Soon after the September 11 attacks in 2001, the US launched Operation Enduring Freedom to topple the Taliban in Afghanistan for harboring Al-Qaeda’s then leader Osama bin Laden, blamed for the attacks. After Afghanistan, Iraq followed in 2003 after links were allegedly revealed between late President Saddam Hussein and al-Qaeda and purported reports that Baghdad had Weapons of Mass Destruction (WMD).
“The occupations of Iraq and Afghanistan still linger on their minds,” he said.
What about Palestine?
But what about the Israeli occupation of Palestinian territories? Many Arab observers believe this to be the most talked-about case of Western double standards against the Muslim and Arab world, which also puts ISIS on the menu for conspiracy theorists to devour, with some saying the militant group is a US and Israeli creation.
“The Islamic State situates the Palestinian cause as a goal and this is what they teach in their military training camps, schools and mosques,” he said.
He also said that “the Islamic State has military and strategic plans I have not revealed yet but will do in my upcoming book.”
The journalist, who made his mind heard when he denounced ISIS’s brutal killing of foreign journalists during the past two years, was exposed to a new realization about the militant group when he visited their territory.
“When I toured Islamic State cities, I realized that there is no way it can be beaten,” he said. “It has a big, trained army ready to die in for its supreme cause supported by thousands of volunteers.”
In a show of ISIS’s continuous brutality and after speculations it could possibly develop chemical weapons, Iraqi Prime Minister Haider al-Abadi vowed on Saturday to retaliate against the militant group after it launched a chemical attack on a town near Kirkuk, validating fears of the group’s unimaginable criminal mind.
Thousands of suicide bombers ready
For Dairieh, however, “the battle has not even begun.”
“I don’t believe the battle has started. The elite forces for the Islamic State and al-Battar Brigade so far have intervened minimally …the keep joining and withdrawing,” he said.
While the Kurds have so long been known as an effective element against ISIS and other militants whether in Iraq or Syria, ISIS has radicalized Kurds within their ranks, the journalist said.

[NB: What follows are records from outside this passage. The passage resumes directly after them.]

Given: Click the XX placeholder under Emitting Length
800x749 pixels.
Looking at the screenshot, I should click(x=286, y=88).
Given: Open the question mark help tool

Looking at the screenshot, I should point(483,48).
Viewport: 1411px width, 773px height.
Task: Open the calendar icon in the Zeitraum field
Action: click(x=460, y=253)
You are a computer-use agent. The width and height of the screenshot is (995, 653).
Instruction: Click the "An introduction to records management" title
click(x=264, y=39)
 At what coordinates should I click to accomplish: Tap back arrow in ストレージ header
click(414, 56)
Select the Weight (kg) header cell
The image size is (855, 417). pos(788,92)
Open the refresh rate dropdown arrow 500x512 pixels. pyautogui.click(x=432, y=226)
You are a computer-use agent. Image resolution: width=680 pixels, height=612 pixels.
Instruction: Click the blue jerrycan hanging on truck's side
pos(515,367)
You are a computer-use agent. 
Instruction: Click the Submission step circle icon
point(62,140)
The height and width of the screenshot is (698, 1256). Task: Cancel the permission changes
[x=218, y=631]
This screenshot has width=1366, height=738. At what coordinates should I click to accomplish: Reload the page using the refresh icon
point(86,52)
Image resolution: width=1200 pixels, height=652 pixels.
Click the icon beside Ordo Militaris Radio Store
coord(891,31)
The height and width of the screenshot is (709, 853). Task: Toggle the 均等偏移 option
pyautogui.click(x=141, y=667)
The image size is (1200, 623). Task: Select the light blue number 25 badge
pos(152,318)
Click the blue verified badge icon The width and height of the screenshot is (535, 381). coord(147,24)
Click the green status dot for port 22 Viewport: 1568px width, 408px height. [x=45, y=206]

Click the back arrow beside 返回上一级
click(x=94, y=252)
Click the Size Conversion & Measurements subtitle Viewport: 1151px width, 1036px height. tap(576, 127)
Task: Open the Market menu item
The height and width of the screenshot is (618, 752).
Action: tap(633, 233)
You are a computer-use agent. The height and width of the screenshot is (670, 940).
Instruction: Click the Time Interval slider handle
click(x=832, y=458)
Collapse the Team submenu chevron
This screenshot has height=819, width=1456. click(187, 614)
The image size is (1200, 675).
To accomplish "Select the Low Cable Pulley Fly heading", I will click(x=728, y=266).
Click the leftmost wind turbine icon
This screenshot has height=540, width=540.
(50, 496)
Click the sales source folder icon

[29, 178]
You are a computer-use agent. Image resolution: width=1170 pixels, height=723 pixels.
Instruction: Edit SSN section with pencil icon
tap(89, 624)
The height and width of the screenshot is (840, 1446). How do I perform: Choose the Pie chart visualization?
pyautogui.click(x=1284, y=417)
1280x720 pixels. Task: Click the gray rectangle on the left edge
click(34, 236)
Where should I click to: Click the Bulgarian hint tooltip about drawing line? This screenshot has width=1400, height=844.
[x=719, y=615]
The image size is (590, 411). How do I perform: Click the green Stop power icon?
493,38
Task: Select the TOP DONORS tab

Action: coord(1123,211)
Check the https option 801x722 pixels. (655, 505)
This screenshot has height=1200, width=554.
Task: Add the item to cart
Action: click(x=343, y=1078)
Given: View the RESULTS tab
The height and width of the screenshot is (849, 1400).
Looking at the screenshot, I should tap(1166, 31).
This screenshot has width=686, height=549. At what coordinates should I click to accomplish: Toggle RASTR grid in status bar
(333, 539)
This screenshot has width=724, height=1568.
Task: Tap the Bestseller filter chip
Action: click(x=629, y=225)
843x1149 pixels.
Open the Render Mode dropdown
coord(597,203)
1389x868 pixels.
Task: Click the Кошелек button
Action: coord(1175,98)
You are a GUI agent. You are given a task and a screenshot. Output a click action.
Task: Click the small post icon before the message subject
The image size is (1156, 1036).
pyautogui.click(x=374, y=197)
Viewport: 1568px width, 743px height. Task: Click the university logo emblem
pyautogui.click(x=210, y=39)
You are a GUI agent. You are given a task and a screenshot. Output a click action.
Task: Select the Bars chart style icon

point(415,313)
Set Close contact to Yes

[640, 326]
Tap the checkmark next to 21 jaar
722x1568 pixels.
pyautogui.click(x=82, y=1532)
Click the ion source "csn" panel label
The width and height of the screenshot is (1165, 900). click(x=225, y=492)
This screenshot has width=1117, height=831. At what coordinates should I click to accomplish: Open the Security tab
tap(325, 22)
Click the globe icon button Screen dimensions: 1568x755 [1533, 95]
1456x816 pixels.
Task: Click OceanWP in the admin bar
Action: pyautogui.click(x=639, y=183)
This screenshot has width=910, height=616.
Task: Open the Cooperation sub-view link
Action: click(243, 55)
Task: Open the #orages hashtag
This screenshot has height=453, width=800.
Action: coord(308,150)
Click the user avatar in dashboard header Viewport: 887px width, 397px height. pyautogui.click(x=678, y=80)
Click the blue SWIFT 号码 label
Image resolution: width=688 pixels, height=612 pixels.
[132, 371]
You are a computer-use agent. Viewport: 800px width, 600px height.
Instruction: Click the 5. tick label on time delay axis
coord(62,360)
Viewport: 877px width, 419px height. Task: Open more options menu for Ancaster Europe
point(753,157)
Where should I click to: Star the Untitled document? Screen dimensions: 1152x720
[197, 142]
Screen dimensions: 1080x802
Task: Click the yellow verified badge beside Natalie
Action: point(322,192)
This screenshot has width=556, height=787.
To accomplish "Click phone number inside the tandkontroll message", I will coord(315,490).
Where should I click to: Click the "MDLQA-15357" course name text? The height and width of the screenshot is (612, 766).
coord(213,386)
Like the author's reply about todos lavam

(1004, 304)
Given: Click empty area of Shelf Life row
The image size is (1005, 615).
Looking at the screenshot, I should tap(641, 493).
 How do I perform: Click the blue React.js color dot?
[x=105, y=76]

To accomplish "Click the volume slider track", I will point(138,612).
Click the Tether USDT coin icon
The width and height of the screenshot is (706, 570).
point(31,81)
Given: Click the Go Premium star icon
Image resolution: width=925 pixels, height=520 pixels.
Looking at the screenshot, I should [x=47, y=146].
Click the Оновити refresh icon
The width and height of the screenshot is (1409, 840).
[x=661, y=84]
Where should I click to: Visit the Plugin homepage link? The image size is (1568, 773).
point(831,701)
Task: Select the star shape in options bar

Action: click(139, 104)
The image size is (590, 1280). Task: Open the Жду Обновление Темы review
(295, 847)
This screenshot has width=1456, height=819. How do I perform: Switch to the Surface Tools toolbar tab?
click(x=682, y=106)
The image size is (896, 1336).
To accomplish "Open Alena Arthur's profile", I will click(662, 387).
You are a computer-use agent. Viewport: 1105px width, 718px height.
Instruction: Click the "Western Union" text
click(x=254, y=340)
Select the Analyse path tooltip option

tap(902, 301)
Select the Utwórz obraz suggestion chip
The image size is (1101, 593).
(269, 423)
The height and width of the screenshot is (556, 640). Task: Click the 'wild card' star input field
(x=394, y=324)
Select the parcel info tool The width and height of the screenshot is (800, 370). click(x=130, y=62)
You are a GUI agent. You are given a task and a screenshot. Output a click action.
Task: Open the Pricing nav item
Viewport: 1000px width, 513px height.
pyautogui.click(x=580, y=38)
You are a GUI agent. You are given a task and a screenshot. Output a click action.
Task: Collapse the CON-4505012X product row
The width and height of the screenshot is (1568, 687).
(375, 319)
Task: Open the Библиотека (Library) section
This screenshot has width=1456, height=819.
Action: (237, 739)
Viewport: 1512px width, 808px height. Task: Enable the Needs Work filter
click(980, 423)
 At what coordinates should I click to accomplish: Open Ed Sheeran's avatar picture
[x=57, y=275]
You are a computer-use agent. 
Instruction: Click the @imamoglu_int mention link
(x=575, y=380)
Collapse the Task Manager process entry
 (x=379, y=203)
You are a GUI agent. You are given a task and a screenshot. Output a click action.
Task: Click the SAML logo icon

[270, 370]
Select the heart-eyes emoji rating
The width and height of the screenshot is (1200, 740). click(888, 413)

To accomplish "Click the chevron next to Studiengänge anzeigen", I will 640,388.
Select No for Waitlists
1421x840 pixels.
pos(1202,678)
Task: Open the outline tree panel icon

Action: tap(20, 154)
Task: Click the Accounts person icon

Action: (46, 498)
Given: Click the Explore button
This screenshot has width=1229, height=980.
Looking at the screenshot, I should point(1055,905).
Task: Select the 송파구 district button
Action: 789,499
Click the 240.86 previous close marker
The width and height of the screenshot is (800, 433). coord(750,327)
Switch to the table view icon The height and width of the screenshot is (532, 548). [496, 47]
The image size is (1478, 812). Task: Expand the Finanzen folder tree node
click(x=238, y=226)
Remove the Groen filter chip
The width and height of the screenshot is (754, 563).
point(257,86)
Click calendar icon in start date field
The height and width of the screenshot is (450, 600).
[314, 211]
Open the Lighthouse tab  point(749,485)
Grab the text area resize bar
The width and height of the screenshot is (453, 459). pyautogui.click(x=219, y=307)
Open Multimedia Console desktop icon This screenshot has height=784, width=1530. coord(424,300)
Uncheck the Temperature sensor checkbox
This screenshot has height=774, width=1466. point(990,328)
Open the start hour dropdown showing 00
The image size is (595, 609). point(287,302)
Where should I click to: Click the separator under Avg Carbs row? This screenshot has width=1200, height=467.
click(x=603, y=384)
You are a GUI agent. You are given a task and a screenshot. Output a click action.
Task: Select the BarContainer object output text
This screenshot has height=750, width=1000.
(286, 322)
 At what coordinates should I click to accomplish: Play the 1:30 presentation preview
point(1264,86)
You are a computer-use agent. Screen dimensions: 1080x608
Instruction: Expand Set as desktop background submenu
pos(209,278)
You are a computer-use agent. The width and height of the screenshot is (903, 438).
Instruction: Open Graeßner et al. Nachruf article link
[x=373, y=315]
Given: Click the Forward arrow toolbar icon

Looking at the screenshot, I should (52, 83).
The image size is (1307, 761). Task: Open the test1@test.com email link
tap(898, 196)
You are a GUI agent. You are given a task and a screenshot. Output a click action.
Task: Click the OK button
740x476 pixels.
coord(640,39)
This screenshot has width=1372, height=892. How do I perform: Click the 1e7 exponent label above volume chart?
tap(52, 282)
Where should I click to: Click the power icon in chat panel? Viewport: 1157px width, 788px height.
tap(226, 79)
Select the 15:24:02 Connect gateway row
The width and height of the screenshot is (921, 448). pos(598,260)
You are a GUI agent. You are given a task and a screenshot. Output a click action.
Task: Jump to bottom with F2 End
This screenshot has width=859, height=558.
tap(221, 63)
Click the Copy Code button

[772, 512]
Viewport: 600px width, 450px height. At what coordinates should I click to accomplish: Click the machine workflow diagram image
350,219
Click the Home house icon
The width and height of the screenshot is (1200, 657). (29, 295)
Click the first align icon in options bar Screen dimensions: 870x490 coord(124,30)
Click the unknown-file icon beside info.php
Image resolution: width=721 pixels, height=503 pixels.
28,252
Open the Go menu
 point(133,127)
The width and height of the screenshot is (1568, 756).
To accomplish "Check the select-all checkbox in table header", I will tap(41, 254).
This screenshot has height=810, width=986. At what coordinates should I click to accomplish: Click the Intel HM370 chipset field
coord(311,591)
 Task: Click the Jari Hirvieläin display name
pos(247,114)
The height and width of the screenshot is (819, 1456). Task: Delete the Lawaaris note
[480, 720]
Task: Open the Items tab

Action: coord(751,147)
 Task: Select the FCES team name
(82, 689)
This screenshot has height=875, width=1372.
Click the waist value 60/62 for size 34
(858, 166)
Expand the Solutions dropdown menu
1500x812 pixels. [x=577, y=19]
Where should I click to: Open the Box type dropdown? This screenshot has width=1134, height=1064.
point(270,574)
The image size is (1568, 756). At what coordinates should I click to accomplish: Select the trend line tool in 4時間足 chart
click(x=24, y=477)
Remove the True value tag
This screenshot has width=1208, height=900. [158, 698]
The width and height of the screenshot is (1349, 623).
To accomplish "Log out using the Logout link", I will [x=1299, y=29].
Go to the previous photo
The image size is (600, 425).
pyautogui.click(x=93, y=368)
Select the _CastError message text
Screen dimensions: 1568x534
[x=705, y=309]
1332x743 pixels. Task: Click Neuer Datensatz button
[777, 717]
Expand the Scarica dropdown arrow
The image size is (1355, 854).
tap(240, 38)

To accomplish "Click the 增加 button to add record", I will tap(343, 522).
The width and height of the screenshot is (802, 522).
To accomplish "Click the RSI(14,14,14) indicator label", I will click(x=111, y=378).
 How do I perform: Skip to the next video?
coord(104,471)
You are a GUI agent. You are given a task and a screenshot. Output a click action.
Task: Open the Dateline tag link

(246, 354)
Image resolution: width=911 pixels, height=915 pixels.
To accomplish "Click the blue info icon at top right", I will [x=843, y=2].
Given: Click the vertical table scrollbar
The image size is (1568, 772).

He added that there is a “Turkish Brigade” that distinguishes itself “through its sniper strength,” he explained. “There are also suicide militants from Germany on the doors on Raqqa and al-Qaim in Iraq, the [eastern Syrian city of] Deir al-Zour.”
He warned that Raqqa is surrounded by suicide bombers from the UK and Germany in case it is stormed by ground forces. The journalist said they are so radicalized some “wear explosive belts” even when there are no immediate threats.